Daily Jin AI Trivia: What you need to know about DeepSeek V3.1
Daily Jin AI Trivia: What you need to know about DeepSeek V3.1
Two days ago, DeepSeek quietly dropped their new model weights on Hugging Face — just a small note on their WeChat channel, no big announcement.
So what’s new?
-
One Model to Rule Them All: DeepSeek V3 and R1 are now merged into a single big model — DeepSeek V3.1 — featuring a hybrid thinking mode switch.
-
Faster & Stronger Agents: Runs faster, with upgraded tool-calling skills.
-
Model Specs: 671B parameters, 37B activated, 128K token window (same as before). And Only 1 pricing now.
-
Format Upgrade: V3.1 is designed with UE8M0 FP8 (China’s NPU format) instead of MXFP8 (Nvidia’s E4M3/E5M2). In short: prioritizing width over precision — it can fit BF16 values but sacrifices some accuracy.
Jin’s Verdict:
- Much faster, uses fewer tokens per task.
- Smarter in coding, tool use, and math.
- Slightly dumber in general knowledge.
A solid upgrade worthy of the “3.1” — Unlike GPT-5 ( >_>)
Feels like a foundation model optimized for China’s own AI chips rather than Nvidia GPUs.
Quick Not Professional Review:
Outstanding in coding — currently #1 on the Aider Polyglot benchmark for open-source models. Honestly, I’d take it over Claude Sonnet 4.

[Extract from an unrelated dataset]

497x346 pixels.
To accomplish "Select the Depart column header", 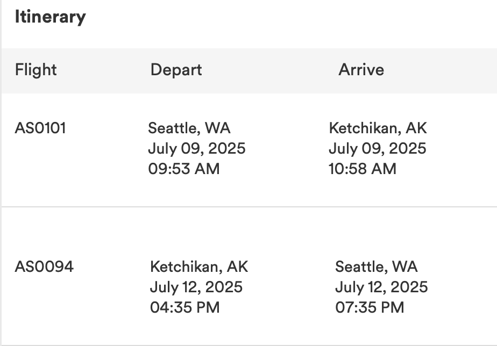I will [176, 70].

DeepSeek’s API now supports both OpenAI and Anthropic formats, meaning you can plug it directly into Claude code https://api-docs.deepseek.com/guides/anthropic_api
The “midnight eco” cheap rate is gone, but since V3.1 outputs fewer tokens, you should still see lower costs compared to R1.
That’s it — hope you learned something new today! See ya !!